Fonte: Pedro Doria - www.nominimo.com.br
Hugh Marston Hefner nasceu em 9 de abril de 1926 em Chicago. Mais tarde, diria que seus pais eram protestantes, conservadores e não muito afeitos a carinho. Sua família não era de Chicago - vinha do Massachussetts, terra primeiro colonizada nos EUA pelos puritanos, de quem descendia. Ao completar 18 anos, alistou-se, mas a Segunda Guerra já estava praticamente encerrada e só lhe restou trabalho burocrático.
Formado, casou-se com a namoradinha dos tempos de secundário - era assim que se fazia nos EUA - e arranjou trabalho, primeiro como escritor de anúncios para uma loja de departamentos, depois no departamento comercial da ‘Esquire’, uma das revistas mais sofisticadas do país. Teve dois filhos com Millie: David e Christie.
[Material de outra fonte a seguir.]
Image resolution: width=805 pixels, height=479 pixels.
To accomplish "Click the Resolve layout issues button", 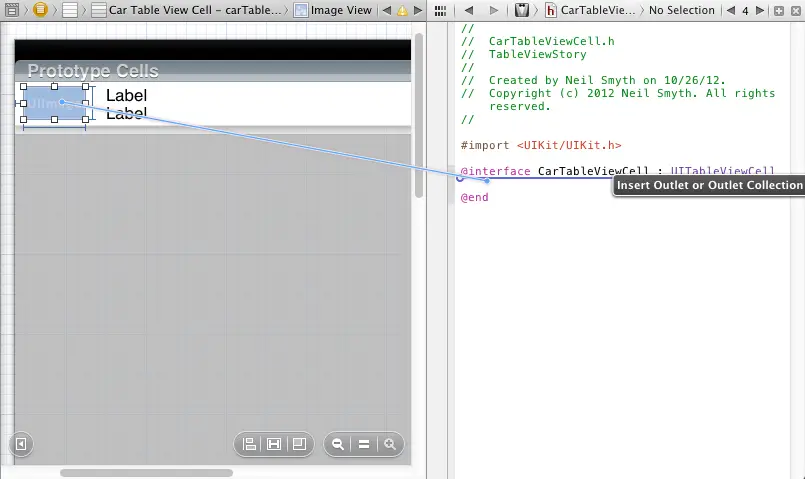I will [298, 444].
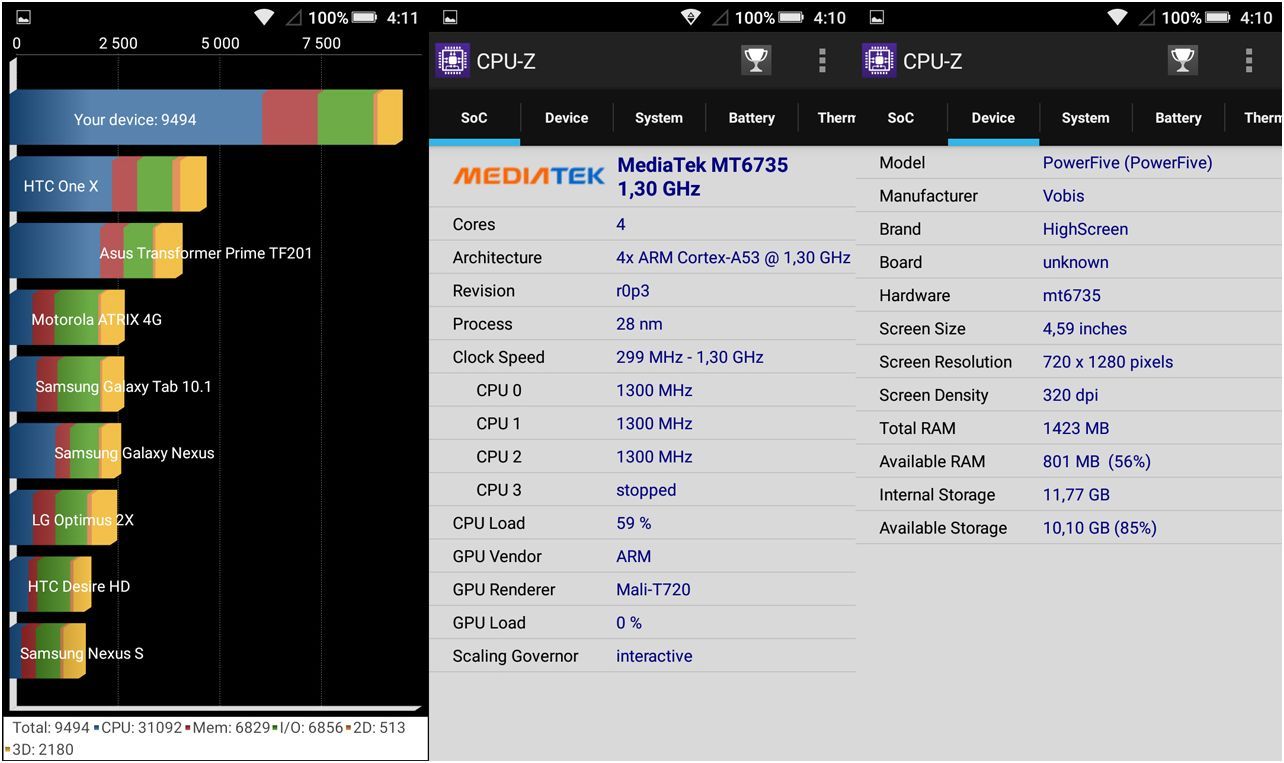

Era a vida ideal de EUA naquele início de anos 50: o homem, de terno escuro, lentamente vai construindo uma carreira sólida. A mulher mantém a casa em ordem e toca a educação das crianças. Bem no princípio da carreira dele, uma hipoteca a juros baixos permite a compra de um automóvel e uma casa no subúrbio, daquelas com cerquinha branca, jardim gramado e muitos vizinhos iguais. O homem teria alguns casos extraconjugais ao longo da vida e a mulher fingiria não perceber.
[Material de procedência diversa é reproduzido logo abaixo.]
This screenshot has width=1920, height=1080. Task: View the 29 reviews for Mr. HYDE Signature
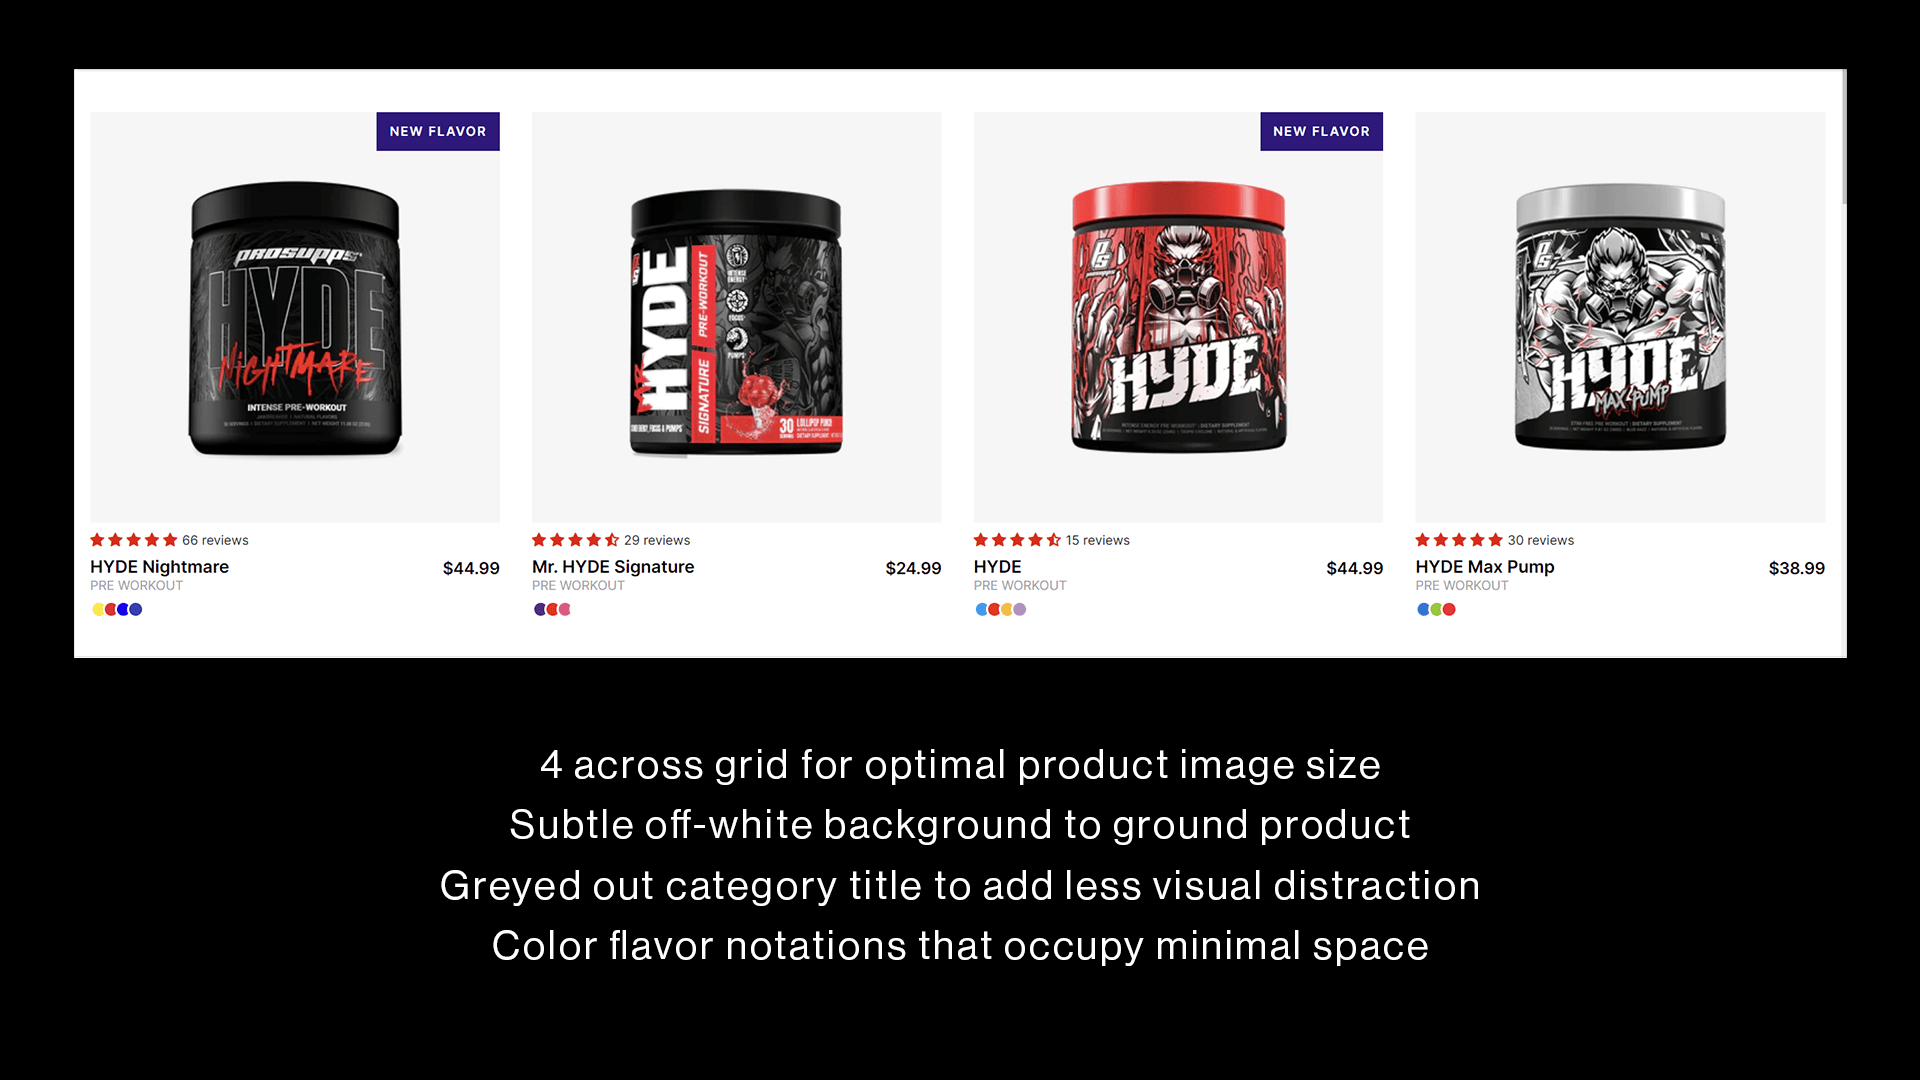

Havia revistas masculinas, naturalmente. Falavam sobre caça, sobre pesca – sobre coisas masculinas, um universo sem mulheres. Como se a fase da infância em que meninos só andam com outros meninos e meninas com outras meninas tivesse de ser recuperada na idade adulta. Até por trabalhar na ‘Esquire’, uma revista inteligente que, no entanto, seguia este modelo, Hef parecia fadado a levar a vida padrão.
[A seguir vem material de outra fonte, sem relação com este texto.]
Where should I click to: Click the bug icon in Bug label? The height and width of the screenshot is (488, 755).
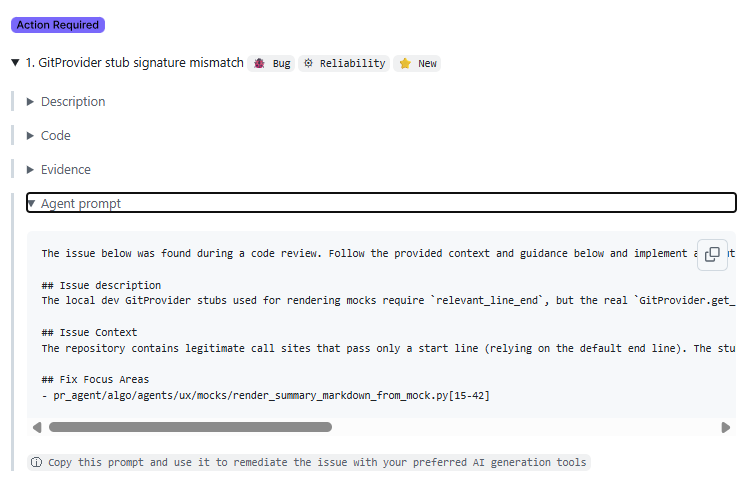259,63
Só que, nos tempos de aluno da Universidade do Illinois, ele já publicava um jornal humorístico que tinha uma Coed of the month - a Aluna do Mês. Havia o jazz subterrâneo, o be-bop. Algo fazia com que ele se sentisse deslocado. Hefner costuma dizer que fez a ‘Playboy’ para gente como ele - mas isto não é exatamente verdade. Grandes revistas têm por fundadores gente que gostaria de ser algo; o público alvo é o ideal humano de grandes fundadores. Talvez justamente por ter este ideal mais nítido na cabeça do que quem vive um estilo de vida determinado, consigam tecer uma identidade editorial com mais clareza. Assim, o caipira Harold Ross fundou a ‘New Yorker’, ponto máximo do cosmopolitismo mundial. E o suburbano Hugh Hefner, marido comportado e descendente dos fundadores puritanos dos EUA, fundou a ‘Playboy’.